_Text section_

# Types of Mediaeval horse



## Brian G Turner (Jan 3, 2014)

After starting a thread about "detail", I just started to re-read my prologue.

And, oh dear, within a couple of paragraphs I describe a knight "mounting a horse". 

This is a high-born POV - they will know different types of horse available. Colour might give an idea of breeding, status, or personality traits.

What a lost opportunity for a little detail!

So a quick search online for different types of horses recognised in the Mediaeval period:
Medieval Horse Breeds
Horses in the Middle Ages - Wikipedia, the free encyclopedia

My knight is now written as "mounting a chestnut courser".

Not a huge change, not overly detailed, but better than a plain, generic "horse" from a character POV who should know better.


----------



## Gary Compton (Jan 3, 2014)

I like the fact that your character would know this and you didn't. So good job in learning that.

I think it will all boil down to how it reads, but you certainly have a vision of how it should be and an attention to detail which is to be admired.

Some will like - some won't but welcome to the subjective world of telling a story.


----------



## thaddeus6th (Jan 4, 2014)

I learnt a smidgen about this from the Knight Unofficial Manual. From memory, there are:
rounceys (rubbish horses)
coursers (fast and ok in a fight)
destriers (massive warhorses)

Ah, I forgot palfreys, and had never heard of a hobby (although that does explain where the phrase comes from, I'd guess).

I do think that's a good sort of detail to try and get right. Horses were both utilitarian and status symbols for knights, and the biggest ones were very expensive (both to buy and feed). 

It's worth mentioning that an average horse was worth less than an average cow, however, so not all horses are equal. That's counter-intuitive, or seems it to me, but the way to remember is that there were horsemeat scandals in the Middle Ages, just like today, but never a scandal about a knight riding a cow into battle


----------



## Mirannan (Jan 4, 2014)

I think it's also worth mentioning that apart from the breeding (which was expensive - it takes many generations to breed a heavy warhorse, for example) there was a very significant time investment in warhorses. A palfrey might well be physically little different from a courser, but the latter would have been trained (including exposure to simulated battle conditions) taking quite a few months of the time of someone who was highly skilled.

The shire horses that are still around in small numbers in Britain, some of them pulling brewery dray wagons, are very similar by all accounts to the horses used by heavy cavalry up to maybe the 1550s - but without proper training, riding one of them into battle would be suicide. Training of horse as well as rider.

_Problem statement_
Answer these from the thread on medieval horses:
(a) In the revised prologue, what is the knight now written as mounting?
(b) How does the list of horse types describe destriers?
(c) Up to about what date are modern shire horses said to resemble the horses used by heavy cavalry?

_Provided information_
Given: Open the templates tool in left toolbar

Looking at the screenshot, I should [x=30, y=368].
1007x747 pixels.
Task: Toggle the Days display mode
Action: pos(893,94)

_The completed task_
(a) A chestnut courser.
(b) Massive warhorses.
(c) Up to maybe the 1550s.